* [WORK INSTRUCTIONS] In this material, which lines include the string "agent"? Show them.

* [INPUT FOR THIS TASK]
···
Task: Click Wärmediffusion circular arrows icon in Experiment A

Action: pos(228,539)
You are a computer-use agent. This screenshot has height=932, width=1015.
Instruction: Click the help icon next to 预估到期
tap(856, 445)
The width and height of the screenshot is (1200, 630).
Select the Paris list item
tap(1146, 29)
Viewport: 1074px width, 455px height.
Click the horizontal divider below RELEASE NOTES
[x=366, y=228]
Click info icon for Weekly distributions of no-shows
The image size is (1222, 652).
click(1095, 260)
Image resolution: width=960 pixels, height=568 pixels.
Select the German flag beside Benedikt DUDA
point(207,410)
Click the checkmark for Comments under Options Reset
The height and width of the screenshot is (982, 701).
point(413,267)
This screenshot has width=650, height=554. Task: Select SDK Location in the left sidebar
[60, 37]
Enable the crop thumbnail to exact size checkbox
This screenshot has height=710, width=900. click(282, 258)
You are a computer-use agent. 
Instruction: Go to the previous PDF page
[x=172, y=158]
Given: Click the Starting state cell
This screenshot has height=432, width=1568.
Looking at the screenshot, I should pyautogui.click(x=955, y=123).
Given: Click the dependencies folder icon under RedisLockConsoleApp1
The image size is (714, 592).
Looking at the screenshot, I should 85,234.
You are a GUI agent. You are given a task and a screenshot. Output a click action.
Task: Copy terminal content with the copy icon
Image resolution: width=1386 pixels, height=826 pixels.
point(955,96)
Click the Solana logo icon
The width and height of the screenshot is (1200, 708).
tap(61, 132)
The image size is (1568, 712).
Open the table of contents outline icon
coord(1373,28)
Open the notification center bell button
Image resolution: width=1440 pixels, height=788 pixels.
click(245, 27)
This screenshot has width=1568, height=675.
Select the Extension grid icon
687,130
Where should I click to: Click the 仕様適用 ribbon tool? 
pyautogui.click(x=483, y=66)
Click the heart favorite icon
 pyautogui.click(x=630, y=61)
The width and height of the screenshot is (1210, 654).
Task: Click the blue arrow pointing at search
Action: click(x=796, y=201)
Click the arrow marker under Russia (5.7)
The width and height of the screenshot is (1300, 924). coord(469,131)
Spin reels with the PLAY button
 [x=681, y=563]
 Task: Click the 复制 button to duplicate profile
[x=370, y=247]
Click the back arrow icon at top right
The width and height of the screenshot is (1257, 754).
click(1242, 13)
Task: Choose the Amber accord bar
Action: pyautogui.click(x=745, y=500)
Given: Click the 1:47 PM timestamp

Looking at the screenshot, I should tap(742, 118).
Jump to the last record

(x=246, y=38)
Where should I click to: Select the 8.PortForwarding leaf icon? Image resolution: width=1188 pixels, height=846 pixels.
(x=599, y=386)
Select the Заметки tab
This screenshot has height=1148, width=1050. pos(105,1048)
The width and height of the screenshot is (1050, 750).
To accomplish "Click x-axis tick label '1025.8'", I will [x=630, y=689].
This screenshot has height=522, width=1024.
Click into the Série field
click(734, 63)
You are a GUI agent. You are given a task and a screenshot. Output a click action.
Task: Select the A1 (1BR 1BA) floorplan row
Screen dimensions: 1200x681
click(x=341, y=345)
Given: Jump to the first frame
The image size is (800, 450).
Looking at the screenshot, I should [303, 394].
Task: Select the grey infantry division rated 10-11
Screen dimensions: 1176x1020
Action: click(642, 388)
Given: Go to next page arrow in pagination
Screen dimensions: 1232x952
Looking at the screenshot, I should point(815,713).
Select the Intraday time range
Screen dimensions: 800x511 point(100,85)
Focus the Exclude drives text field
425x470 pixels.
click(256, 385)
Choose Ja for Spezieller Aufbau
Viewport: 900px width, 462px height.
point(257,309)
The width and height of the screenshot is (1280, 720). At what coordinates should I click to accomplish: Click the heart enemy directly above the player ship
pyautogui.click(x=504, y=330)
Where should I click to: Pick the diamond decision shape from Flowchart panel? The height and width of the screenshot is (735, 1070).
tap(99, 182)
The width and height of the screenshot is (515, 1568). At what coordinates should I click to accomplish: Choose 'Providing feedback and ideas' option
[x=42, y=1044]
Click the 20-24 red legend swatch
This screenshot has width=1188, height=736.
···
* [SOLUTION FOR THIS PROBLEM]
You are a computer-use agent. This screenshot has height=932, width=1015.
You are a computer-use agent. 
You are a GUI agent. You are given a task and a screenshot. Output a click action.
You are a GUI agent. You are given a task and a screenshot. Output a click action.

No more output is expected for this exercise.